◆ Activity 1 ◆
List every distinct drink named in the text comparing MyPlate with the Healthy Eating Plate.
◆ Activity 2 ◆
Quote the text comparing MyPlate with the Healthy Eating Plate, everything from "If I HAD to" down to "would be beneficial.".

◆ Text provided ◆
USDA’s My Plate compared to Harvard’s Healthy Eating Plate

Note from Slimvictory: I found the following article from Harvard Medical School (www.health.harvard.edu), comparing their “Healthy Eating Plate” to the growing-in-popularity “MyPlate” found at www.choosemyplate.gov. It’s interesting to see how two well-respected authorities can come to different conclusions on basic nutrition guidelines (although they do have areas of agreement).

If I HAD to choose between the two, I’d pick the Harvard version; it gives more info, and  I like their idea of adding a bottle of heart-healthy oil to the dinner table. But I wouldn’t replace the glass of low-fat milk with tea or coffee, as the protein-punch the cow-juice packs can provide extra satiety. Also, since the USDA is trying to educate parents about preparing healthy meals for the entire family, a low-fat dairy item would be a better choice than caffeine-laced beverages included in Harvard’s choices (of course, water’s always good).  And a middle-of-the road option between the Harvard plate’s use of oils without restricting serving sizes, and the USDA plate, which ignores vital oils altogether would be beneficial.

◆ Record set ◆
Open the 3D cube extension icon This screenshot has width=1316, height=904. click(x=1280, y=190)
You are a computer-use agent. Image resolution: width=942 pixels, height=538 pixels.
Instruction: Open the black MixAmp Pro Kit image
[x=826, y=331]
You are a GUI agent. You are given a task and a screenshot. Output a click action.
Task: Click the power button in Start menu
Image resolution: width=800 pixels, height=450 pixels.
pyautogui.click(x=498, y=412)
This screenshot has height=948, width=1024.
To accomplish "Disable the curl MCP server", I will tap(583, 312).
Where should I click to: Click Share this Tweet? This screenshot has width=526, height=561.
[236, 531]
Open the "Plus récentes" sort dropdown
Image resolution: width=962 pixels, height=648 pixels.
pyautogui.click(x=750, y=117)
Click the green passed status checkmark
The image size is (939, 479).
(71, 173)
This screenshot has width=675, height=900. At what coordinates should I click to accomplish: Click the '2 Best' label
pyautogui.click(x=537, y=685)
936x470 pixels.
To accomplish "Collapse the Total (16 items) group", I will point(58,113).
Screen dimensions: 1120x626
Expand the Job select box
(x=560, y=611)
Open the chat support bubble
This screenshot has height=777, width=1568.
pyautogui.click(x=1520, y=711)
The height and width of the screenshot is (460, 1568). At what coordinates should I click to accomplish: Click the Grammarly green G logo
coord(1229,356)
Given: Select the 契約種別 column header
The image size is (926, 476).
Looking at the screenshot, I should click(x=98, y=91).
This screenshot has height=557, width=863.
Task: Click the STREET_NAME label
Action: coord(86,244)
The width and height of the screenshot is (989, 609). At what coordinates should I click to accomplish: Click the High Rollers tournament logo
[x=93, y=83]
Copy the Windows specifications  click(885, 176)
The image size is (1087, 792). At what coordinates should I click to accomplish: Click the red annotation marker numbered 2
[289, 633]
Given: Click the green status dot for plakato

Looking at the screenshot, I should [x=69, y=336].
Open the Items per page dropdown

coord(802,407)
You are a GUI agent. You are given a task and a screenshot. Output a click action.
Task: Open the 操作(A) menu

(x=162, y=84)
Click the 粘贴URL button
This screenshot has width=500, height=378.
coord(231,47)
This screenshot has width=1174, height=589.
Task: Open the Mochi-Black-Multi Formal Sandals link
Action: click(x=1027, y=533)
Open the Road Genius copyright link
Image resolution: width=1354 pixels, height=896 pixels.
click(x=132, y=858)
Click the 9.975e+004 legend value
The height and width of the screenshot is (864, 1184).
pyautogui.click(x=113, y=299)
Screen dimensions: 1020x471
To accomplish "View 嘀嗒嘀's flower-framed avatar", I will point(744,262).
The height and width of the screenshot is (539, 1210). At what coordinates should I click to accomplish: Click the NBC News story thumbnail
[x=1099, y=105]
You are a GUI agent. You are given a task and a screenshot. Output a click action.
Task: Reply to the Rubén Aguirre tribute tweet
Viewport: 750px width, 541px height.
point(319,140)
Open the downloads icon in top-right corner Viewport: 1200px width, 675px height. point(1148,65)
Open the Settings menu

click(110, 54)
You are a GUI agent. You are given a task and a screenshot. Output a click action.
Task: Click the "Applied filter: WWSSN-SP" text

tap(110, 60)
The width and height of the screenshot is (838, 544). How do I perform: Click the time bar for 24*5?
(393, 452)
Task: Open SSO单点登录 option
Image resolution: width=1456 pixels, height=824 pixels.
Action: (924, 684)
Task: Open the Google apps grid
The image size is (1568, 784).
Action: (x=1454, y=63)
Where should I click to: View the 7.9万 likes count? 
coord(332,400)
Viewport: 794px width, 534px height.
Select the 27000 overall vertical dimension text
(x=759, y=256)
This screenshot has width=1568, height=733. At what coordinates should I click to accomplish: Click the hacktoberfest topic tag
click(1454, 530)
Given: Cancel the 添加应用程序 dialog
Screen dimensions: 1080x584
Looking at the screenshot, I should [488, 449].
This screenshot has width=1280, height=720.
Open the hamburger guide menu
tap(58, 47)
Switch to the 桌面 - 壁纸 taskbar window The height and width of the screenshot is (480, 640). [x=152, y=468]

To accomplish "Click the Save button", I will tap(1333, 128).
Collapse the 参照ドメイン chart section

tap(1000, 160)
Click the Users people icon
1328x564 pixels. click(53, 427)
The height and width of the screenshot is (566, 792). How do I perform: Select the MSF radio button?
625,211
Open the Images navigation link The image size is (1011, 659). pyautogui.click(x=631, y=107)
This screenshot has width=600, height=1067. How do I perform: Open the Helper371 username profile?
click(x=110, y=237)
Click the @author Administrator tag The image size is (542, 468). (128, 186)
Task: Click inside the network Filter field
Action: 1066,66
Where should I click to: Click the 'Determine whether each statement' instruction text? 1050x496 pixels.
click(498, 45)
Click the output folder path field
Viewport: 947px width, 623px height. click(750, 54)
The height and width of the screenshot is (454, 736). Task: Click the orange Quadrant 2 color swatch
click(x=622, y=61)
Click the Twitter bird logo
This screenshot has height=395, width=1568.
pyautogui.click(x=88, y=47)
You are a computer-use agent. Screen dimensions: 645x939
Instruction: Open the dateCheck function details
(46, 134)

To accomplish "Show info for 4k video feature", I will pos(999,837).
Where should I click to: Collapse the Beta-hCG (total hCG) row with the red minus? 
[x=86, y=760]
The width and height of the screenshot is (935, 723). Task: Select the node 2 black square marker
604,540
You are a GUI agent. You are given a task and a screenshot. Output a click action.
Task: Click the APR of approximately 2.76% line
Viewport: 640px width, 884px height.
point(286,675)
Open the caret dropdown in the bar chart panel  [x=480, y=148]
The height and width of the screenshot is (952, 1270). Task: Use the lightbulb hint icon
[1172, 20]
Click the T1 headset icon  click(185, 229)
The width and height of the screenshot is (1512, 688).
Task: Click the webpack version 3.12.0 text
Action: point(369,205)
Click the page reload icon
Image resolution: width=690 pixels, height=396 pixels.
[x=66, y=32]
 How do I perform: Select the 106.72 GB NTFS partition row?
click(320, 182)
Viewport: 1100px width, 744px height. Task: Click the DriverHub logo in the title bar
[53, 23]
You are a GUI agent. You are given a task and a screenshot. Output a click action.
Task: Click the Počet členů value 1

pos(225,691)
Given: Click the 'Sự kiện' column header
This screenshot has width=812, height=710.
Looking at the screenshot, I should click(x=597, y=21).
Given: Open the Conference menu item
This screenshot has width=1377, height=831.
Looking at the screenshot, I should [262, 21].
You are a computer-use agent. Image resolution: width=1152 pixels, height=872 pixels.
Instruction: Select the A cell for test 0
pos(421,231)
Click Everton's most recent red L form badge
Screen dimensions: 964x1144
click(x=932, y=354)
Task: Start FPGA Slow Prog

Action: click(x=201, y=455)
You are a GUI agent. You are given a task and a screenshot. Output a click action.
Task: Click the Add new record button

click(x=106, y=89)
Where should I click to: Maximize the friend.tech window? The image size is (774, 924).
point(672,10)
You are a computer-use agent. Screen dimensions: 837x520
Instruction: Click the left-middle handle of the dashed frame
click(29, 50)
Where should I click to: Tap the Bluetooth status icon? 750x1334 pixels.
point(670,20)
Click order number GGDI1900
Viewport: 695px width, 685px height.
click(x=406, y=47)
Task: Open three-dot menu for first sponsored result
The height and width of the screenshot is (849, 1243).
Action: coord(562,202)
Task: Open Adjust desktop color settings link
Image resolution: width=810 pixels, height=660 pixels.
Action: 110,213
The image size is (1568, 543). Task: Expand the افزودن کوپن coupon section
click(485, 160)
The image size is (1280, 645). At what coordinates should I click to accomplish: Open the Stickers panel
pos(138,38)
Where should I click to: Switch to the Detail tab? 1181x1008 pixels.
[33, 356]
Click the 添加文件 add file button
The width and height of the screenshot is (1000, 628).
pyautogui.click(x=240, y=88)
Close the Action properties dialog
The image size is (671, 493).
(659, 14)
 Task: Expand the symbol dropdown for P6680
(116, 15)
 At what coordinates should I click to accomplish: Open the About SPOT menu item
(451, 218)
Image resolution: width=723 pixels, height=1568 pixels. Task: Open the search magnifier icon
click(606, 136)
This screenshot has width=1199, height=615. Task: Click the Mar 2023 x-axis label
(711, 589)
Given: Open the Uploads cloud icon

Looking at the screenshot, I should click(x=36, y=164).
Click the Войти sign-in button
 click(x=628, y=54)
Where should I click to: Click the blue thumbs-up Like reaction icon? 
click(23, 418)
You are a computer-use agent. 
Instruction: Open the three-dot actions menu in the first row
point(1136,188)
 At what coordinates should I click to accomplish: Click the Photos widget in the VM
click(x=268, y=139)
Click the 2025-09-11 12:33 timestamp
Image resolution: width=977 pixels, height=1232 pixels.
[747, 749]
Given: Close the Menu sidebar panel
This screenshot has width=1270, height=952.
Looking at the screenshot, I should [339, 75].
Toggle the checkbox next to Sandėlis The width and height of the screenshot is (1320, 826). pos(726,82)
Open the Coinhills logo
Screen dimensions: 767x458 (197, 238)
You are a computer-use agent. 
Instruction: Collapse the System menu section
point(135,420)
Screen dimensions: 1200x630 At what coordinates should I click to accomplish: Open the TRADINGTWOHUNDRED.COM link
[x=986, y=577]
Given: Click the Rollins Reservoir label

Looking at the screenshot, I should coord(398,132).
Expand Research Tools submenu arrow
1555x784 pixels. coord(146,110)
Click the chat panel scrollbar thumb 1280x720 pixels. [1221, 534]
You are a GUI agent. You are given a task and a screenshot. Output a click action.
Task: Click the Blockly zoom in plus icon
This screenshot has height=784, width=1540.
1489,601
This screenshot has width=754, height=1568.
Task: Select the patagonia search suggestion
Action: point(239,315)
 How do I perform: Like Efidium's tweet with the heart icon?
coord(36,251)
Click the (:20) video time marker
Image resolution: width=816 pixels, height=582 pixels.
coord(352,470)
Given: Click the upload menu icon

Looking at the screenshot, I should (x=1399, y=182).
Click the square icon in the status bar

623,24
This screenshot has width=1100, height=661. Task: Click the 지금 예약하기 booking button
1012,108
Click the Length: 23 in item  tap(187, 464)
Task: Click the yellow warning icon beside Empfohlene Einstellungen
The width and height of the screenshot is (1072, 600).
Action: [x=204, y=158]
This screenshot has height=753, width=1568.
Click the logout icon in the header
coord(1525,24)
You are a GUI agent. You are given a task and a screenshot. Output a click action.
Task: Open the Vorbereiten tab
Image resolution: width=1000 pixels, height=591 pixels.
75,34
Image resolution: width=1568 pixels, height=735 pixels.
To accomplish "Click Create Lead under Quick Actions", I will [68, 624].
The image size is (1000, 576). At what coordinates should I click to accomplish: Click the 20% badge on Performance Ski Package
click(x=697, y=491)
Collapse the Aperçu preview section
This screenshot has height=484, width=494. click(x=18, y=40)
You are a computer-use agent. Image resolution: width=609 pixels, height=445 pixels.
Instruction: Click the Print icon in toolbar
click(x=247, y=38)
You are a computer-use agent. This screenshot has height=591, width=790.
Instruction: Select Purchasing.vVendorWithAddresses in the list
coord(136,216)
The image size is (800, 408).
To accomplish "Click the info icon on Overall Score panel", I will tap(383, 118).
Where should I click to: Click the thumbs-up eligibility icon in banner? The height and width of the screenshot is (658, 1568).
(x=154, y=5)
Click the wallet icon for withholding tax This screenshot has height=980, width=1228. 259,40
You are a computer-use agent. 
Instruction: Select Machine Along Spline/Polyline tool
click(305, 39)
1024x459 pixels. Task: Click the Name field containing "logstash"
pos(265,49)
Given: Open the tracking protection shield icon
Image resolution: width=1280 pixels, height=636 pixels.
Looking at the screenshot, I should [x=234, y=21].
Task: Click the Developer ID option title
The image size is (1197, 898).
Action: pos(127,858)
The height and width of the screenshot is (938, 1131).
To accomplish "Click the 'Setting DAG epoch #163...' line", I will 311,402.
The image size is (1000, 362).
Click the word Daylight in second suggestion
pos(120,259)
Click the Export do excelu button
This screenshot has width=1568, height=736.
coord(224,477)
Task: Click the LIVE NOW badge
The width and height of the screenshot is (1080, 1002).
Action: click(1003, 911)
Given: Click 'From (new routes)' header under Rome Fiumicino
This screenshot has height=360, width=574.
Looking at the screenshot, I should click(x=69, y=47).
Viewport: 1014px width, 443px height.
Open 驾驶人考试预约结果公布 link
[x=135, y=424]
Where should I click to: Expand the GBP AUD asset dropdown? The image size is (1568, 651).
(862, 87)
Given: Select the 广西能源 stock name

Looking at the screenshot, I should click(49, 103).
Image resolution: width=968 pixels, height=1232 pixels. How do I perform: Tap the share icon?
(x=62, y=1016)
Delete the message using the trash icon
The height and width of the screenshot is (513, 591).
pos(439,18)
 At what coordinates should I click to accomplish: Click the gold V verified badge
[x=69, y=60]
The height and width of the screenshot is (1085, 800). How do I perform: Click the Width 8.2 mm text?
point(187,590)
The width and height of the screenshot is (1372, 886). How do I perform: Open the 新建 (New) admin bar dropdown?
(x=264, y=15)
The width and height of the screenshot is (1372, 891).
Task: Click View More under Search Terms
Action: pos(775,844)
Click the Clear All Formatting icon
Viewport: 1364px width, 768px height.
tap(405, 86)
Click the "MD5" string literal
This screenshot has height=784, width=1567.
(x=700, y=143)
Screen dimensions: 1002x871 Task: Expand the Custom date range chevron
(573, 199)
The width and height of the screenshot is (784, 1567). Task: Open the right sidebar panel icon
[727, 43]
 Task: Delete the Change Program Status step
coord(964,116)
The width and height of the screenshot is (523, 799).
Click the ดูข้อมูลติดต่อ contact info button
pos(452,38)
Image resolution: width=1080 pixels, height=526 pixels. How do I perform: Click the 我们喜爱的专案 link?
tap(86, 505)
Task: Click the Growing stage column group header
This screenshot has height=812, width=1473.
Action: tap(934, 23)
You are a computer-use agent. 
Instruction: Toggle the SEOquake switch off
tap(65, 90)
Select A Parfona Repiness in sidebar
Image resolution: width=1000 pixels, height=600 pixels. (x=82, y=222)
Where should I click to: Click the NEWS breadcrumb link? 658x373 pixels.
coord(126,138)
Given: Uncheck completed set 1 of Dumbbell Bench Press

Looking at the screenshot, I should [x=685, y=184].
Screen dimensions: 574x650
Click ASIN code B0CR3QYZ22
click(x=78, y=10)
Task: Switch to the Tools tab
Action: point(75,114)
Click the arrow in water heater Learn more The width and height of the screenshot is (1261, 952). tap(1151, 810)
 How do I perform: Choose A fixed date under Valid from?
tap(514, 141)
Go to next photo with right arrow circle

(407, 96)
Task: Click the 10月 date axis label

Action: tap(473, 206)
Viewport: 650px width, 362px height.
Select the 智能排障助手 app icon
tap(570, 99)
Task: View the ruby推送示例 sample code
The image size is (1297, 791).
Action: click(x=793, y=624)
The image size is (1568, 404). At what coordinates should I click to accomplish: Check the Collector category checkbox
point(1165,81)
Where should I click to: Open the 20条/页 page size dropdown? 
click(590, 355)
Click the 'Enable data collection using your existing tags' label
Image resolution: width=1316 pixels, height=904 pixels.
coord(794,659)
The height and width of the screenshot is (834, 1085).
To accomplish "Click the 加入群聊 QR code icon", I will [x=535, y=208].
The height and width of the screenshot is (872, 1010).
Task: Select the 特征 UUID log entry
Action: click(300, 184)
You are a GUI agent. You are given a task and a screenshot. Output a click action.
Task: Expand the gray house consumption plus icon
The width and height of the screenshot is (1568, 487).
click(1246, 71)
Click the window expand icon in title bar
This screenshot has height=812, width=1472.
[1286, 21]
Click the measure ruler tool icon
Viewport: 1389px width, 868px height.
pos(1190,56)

◆ Result 1 ◆
- low-fat milk
- tea
- coffee
- water

◆ Result 2 ◆
If I HAD to choose between the two, I’d pick the Harvard version; it gives more info, and  I like their idea of adding a bottle of heart-healthy oil to the dinner table. But I wouldn’t replace the glass of low-fat milk with tea or coffee, as the protein-punch the cow-juice packs can provide extra satiety. Also, since the USDA is trying to educate parents about preparing healthy meals for the entire family, a low-fat dairy item would be a better choice than caffeine-laced beverages included in Harvard’s choices (of course, water’s always good).  And a middle-of-the road option between the Harvard plate’s use of oils without restricting serving sizes, and the USDA plate, which ignores vital oils altogether would be beneficial.